Olympia-Teilnehmer Gaël Suter dürfte sich ein wenig vorkommen wie der Vater der Truppe. Obwohl erst 25 jährig, ist er um einiges älter als der Schweizer Rest. Zum dritten Bahn-Weltcup (1. bis 3. Dezember) wird Suter von vier 19- bis 21-jährigen Fahrern begleitet. Zur jungen Bahn-Delegation aus der Schweiz, die ins kanadische Milton reist – die Stadt liegt rund 40 km westlich von Toronto entfernt – zählen auch zwei Oberländer Fahrer.
Der 21-jährige Madetswiler Lukas Rüegg war im Februar im kolumbianischen Cali erstmals auf Stufe Weltcup dabei, für den gleichaltrigen Nico Selenati aus Wolfhausen ist die Reise nach Kanada gar verbunden mit seiner Weltcup-Premiere.

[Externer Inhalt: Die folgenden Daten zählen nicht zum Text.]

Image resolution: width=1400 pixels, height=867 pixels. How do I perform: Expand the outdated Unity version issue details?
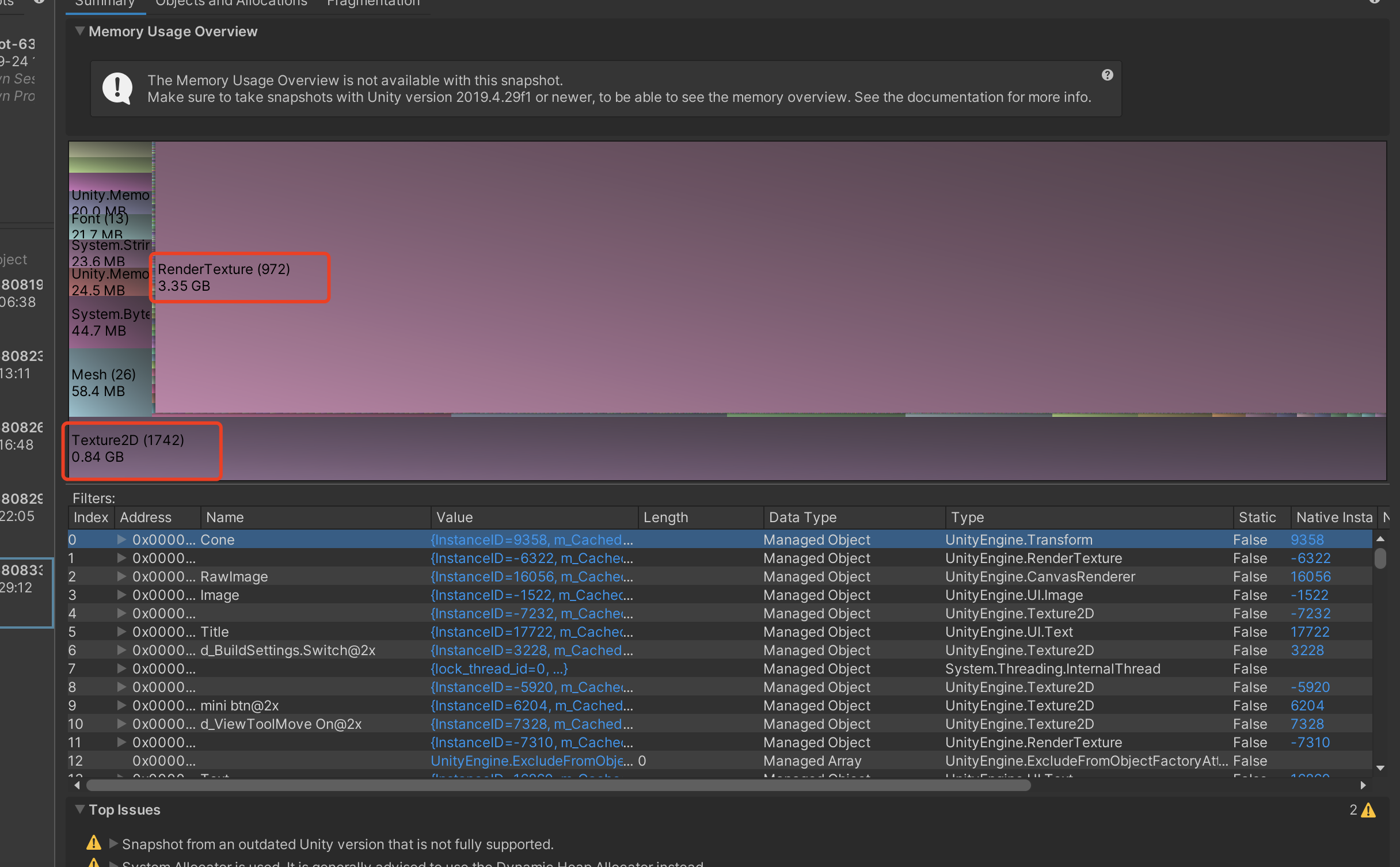pos(114,843)
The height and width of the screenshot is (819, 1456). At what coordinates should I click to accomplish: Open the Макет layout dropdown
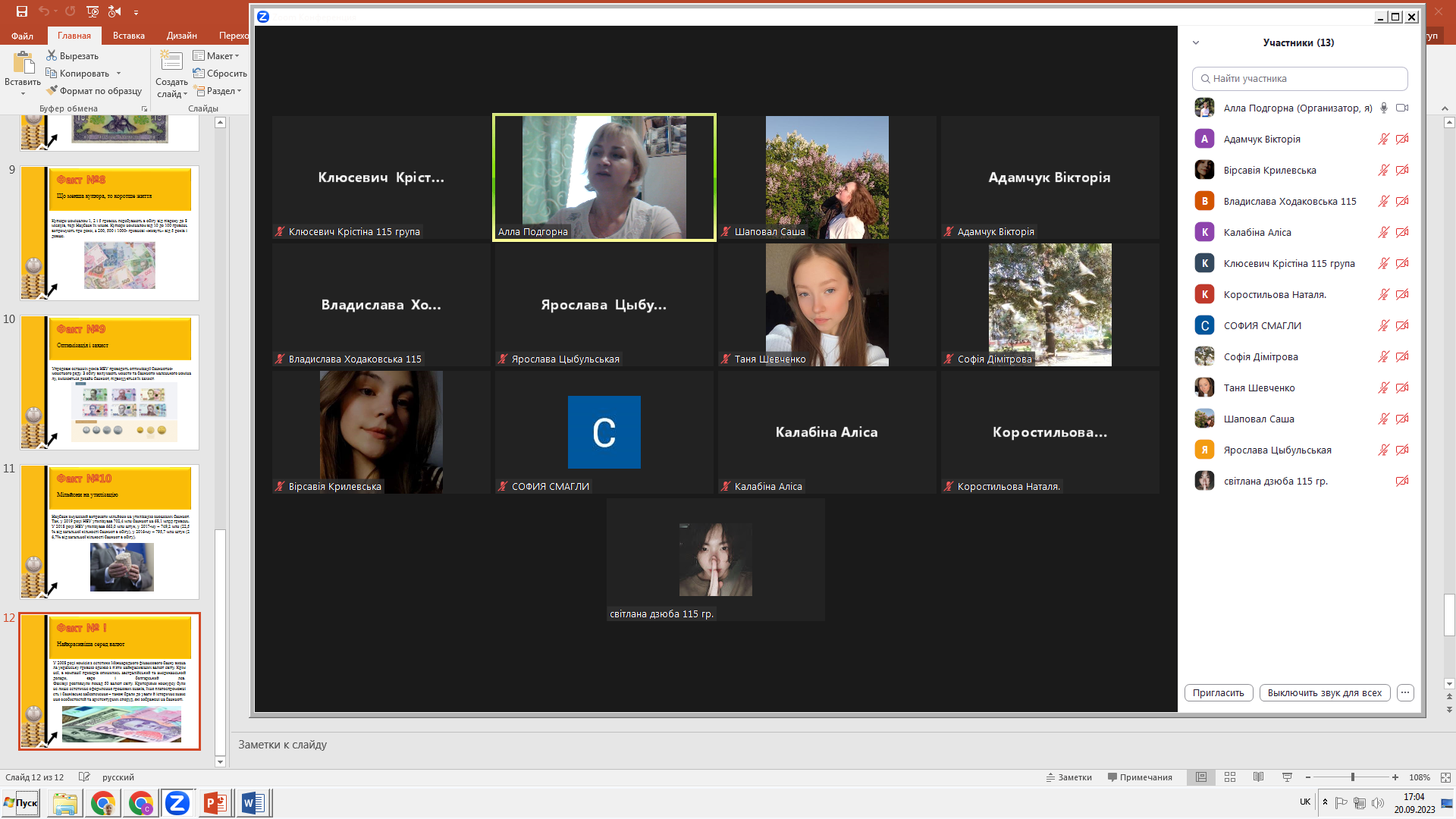[x=216, y=55]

«Die Jungen sind dabei, um zu lernen», lässt sich Daniel Gisiger in einer Mitteilung von Swiss Cycling zitieren. Der Nationaltrainer meint damit neben dem Duo Rüegg/Selenati auch Gino Mäder (20) und Robin Froidevaux (19), die bei den Männern das Quintett komplettieren. «Ich bin gespannt, wie sie sich gegenüber der Konkurrenz schlagen werden.»
In der RS vereint
Die vier Nachwuchsathleten haben auf internationalem Niveau zwar noch wenig Erfahrung gesammelt. Einen grossen Trumpf aber halten sie in der Hand: Ihr Zusammenhalt auf der Bahn ist über Jahre hinweg gewachsen. Zudem sehen sie sich derzeit häufig, seit das Quartett in die Rekrutenschule eingerückt ist. Aktuell steht für die Sportler die Grundausbildung auf dem Programm.